What is asked
Reproduce verbatim the lines of the records starting at the line that contains "How do I perform: Click the 2023-06-13" and ending at the line that contains "[x=1023, y=227]", both included.

Items
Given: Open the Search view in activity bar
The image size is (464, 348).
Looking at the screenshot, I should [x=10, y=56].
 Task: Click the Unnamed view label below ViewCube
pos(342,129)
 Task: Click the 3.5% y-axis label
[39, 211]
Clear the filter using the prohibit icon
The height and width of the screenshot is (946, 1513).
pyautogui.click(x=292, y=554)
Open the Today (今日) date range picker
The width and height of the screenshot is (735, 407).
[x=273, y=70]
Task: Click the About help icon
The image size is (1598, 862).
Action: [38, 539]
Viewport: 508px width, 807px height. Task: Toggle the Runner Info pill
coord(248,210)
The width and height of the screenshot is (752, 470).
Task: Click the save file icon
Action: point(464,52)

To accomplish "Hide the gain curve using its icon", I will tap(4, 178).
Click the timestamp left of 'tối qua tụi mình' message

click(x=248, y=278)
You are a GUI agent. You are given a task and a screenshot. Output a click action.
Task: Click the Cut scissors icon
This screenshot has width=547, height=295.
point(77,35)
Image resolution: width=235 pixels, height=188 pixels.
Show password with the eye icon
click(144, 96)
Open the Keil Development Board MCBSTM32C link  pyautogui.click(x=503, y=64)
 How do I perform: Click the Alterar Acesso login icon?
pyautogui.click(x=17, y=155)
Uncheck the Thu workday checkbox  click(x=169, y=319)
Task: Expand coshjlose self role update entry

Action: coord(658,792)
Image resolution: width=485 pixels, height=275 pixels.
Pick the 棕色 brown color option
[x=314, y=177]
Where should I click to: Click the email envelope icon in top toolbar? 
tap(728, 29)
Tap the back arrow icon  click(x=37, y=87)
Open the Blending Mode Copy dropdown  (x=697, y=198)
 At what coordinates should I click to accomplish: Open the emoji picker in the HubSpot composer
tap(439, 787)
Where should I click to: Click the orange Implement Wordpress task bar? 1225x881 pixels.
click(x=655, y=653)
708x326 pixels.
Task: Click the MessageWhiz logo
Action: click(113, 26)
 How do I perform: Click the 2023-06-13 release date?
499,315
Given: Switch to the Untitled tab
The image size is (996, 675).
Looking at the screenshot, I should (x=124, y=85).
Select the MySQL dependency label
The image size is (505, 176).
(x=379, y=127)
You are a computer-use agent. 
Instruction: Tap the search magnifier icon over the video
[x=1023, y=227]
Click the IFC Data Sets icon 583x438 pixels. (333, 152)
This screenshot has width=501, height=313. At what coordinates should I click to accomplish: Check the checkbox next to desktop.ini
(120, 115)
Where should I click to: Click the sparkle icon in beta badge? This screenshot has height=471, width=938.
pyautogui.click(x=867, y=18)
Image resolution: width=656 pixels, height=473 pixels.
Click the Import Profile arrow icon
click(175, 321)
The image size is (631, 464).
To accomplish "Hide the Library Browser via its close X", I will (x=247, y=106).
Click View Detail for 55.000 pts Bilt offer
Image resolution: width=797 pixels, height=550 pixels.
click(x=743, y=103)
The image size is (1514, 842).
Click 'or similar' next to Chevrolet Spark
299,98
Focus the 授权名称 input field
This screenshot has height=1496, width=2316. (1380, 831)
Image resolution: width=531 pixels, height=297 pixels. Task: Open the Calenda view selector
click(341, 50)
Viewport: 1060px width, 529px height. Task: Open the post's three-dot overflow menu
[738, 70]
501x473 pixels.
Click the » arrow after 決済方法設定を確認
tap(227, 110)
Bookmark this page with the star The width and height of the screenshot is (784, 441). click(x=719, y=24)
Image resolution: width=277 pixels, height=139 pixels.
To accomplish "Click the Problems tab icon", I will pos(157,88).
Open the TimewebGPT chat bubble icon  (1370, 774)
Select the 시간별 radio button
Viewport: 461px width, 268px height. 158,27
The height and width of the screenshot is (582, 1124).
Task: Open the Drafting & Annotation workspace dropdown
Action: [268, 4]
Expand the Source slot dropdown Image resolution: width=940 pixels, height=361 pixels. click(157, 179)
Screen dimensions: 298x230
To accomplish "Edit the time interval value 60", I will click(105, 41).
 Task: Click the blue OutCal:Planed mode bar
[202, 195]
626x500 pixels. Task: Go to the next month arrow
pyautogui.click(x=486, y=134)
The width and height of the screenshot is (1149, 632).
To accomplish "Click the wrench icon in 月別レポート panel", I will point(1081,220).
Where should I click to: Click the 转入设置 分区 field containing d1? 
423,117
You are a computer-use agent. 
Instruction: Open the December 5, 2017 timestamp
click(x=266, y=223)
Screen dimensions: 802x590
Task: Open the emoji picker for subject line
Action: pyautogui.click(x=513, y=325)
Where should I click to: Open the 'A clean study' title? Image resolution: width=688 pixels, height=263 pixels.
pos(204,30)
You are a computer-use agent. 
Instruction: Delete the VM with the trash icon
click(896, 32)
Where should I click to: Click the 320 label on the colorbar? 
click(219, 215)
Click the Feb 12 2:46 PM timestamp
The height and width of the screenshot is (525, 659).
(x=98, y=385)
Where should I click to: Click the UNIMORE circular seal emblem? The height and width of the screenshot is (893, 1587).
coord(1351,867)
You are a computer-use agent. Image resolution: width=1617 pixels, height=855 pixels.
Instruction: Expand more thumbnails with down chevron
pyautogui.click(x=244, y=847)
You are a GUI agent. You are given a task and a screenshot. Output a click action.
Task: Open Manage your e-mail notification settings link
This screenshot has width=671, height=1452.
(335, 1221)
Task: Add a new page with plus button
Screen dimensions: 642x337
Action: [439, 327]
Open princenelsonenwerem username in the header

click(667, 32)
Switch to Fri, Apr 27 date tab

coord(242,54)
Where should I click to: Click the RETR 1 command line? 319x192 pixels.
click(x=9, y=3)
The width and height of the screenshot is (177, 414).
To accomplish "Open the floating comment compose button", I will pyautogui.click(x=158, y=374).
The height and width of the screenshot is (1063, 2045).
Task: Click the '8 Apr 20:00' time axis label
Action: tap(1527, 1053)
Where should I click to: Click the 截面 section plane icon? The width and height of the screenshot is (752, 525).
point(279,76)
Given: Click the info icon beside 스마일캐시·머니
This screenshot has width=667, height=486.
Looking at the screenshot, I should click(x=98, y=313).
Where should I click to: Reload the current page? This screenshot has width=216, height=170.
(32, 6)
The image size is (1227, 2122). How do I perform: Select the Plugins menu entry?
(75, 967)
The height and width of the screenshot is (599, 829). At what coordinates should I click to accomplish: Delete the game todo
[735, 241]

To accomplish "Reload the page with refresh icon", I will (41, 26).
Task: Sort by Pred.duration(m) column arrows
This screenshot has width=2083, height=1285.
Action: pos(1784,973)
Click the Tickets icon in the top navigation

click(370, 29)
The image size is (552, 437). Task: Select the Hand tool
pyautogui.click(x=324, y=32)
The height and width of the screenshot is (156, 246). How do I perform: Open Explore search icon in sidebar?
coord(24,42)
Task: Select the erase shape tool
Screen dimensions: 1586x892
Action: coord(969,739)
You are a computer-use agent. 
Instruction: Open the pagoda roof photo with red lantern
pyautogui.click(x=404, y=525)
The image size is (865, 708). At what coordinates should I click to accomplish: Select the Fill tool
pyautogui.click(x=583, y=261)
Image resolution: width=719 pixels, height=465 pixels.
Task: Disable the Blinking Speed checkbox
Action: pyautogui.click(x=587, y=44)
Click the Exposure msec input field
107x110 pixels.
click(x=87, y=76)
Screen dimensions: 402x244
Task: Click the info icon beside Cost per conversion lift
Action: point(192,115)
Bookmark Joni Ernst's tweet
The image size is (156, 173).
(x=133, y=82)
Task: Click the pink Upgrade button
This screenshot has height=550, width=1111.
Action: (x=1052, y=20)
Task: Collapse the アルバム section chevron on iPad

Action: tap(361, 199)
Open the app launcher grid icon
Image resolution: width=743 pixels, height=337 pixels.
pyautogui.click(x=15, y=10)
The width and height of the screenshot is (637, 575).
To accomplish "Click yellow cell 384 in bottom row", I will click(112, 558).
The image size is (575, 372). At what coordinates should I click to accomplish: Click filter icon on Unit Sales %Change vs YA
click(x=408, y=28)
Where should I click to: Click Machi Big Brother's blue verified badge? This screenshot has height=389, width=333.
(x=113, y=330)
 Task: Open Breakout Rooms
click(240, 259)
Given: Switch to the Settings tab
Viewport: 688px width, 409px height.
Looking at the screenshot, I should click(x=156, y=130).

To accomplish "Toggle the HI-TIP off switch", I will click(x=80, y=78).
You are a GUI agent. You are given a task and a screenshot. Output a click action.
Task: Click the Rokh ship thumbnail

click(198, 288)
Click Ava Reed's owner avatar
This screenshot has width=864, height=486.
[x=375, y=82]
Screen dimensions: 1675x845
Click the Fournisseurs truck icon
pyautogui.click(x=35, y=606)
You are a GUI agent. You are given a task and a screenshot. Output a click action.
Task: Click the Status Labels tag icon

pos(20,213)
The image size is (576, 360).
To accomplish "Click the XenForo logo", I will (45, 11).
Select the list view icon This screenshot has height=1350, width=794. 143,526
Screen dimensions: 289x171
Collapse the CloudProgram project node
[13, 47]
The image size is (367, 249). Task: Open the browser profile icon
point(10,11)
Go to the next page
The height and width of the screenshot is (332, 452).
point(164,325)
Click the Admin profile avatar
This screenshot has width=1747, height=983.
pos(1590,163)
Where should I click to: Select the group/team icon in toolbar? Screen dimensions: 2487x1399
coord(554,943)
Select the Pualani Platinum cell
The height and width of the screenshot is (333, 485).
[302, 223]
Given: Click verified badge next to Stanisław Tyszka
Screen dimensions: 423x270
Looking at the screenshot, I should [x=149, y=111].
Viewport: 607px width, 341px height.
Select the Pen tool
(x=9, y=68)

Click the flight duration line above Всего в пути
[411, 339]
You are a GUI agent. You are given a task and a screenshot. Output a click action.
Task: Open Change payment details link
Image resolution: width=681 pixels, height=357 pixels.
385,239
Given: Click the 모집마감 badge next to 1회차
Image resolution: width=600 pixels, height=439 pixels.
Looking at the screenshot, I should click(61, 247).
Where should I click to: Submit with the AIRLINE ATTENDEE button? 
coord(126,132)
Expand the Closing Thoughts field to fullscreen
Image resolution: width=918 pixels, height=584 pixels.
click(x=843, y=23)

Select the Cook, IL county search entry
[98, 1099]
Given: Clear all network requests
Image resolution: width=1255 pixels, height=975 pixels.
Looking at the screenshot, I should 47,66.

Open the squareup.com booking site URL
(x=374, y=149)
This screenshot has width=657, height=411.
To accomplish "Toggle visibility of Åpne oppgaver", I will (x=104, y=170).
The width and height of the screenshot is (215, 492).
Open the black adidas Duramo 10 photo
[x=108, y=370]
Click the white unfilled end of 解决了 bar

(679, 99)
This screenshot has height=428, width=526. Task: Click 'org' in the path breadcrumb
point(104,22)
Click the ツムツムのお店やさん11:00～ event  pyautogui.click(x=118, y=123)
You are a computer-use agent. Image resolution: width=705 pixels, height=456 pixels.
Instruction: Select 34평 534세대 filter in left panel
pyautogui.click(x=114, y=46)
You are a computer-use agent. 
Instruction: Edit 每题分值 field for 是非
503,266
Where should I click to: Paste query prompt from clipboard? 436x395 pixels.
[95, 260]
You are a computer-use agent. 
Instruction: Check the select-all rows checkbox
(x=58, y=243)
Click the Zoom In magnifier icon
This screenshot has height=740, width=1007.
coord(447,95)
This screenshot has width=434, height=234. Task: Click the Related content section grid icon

The answer
 How do I perform: Click the 2023-06-13 release date?
499,315
Given: Switch to the Untitled tab
The image size is (996, 675).
Looking at the screenshot, I should (x=124, y=85).
Select the MySQL dependency label
The image size is (505, 176).
(x=379, y=127)
You are a computer-use agent. 
Instruction: Tap the search magnifier icon over the video
[x=1023, y=227]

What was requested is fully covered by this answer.